(Data extracted from a collection)
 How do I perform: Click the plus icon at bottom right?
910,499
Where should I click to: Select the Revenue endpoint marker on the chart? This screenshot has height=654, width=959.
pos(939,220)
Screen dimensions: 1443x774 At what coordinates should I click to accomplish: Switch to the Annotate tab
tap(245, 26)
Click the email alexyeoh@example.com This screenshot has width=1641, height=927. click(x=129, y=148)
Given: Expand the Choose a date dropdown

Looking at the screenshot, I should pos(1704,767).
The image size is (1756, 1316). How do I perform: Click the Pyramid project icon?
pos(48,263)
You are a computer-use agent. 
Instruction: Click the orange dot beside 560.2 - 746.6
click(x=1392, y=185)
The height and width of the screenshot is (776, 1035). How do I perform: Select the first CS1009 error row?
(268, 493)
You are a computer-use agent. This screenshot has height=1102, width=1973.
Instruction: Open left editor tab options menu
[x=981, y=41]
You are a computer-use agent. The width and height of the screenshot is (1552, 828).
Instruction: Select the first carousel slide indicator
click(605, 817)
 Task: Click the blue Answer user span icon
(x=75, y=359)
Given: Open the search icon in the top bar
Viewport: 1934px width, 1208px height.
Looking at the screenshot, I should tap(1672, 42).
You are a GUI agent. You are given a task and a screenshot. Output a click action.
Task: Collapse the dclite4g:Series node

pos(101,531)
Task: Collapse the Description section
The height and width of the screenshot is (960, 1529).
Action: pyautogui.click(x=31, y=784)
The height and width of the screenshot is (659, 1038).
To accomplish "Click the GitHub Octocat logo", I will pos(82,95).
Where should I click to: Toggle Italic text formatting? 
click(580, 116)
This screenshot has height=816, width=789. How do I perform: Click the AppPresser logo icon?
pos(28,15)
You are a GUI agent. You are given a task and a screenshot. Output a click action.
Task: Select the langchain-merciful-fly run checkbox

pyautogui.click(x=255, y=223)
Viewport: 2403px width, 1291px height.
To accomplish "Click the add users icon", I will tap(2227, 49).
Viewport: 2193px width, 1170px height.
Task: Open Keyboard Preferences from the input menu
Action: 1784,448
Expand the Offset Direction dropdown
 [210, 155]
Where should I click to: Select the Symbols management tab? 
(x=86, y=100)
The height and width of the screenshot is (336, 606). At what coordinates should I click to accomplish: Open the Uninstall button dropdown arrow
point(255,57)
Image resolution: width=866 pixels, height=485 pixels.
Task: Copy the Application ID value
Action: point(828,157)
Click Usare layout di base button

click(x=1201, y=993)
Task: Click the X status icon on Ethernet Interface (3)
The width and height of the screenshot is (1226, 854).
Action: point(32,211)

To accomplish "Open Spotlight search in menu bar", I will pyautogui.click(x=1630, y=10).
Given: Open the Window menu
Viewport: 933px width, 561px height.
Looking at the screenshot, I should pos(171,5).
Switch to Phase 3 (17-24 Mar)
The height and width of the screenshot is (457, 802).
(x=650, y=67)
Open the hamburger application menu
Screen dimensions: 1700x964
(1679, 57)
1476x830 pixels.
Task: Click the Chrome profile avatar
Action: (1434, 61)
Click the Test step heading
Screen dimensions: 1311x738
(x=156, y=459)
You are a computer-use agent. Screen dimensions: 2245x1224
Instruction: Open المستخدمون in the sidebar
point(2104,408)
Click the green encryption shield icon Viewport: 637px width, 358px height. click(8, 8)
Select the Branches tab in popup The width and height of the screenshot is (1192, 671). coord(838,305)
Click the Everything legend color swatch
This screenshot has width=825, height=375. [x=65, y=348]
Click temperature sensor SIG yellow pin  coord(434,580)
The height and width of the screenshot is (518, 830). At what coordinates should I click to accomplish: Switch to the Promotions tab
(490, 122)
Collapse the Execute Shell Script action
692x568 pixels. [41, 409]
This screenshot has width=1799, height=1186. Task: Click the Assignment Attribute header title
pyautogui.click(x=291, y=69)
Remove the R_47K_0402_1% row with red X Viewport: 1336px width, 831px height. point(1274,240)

* _Description of the task_
Reproduce exactly every line between the line with "Expand the Offset Direction dropdown" and the last line of the records above, both included.

* _Response to the exercise_
Expand the Offset Direction dropdown
 [210, 155]
Where should I click to: Select the Symbols management tab? 
(x=86, y=100)
The height and width of the screenshot is (336, 606). At what coordinates should I click to accomplish: Open the Uninstall button dropdown arrow
point(255,57)
Image resolution: width=866 pixels, height=485 pixels.
Task: Copy the Application ID value
Action: point(828,157)
Click Usare layout di base button

click(x=1201, y=993)
Task: Click the X status icon on Ethernet Interface (3)
The width and height of the screenshot is (1226, 854).
Action: point(32,211)

To accomplish "Open Spotlight search in menu bar", I will pyautogui.click(x=1630, y=10).
Given: Open the Window menu
Viewport: 933px width, 561px height.
Looking at the screenshot, I should pos(171,5).
Switch to Phase 3 (17-24 Mar)
The height and width of the screenshot is (457, 802).
(x=650, y=67)
Open the hamburger application menu
Screen dimensions: 1700x964
(1679, 57)
1476x830 pixels.
Task: Click the Chrome profile avatar
Action: (1434, 61)
Click the Test step heading
Screen dimensions: 1311x738
(x=156, y=459)
You are a computer-use agent. Screen dimensions: 2245x1224
Instruction: Open المستخدمون in the sidebar
point(2104,408)
Click the green encryption shield icon Viewport: 637px width, 358px height. click(8, 8)
Select the Branches tab in popup The width and height of the screenshot is (1192, 671). coord(838,305)
Click the Everything legend color swatch
This screenshot has width=825, height=375. [x=65, y=348]
Click temperature sensor SIG yellow pin  coord(434,580)
The height and width of the screenshot is (518, 830). At what coordinates should I click to accomplish: Switch to the Promotions tab
(490, 122)
Collapse the Execute Shell Script action
692x568 pixels. [41, 409]
This screenshot has width=1799, height=1186. Task: Click the Assignment Attribute header title
pyautogui.click(x=291, y=69)
Remove the R_47K_0402_1% row with red X Viewport: 1336px width, 831px height. point(1274,240)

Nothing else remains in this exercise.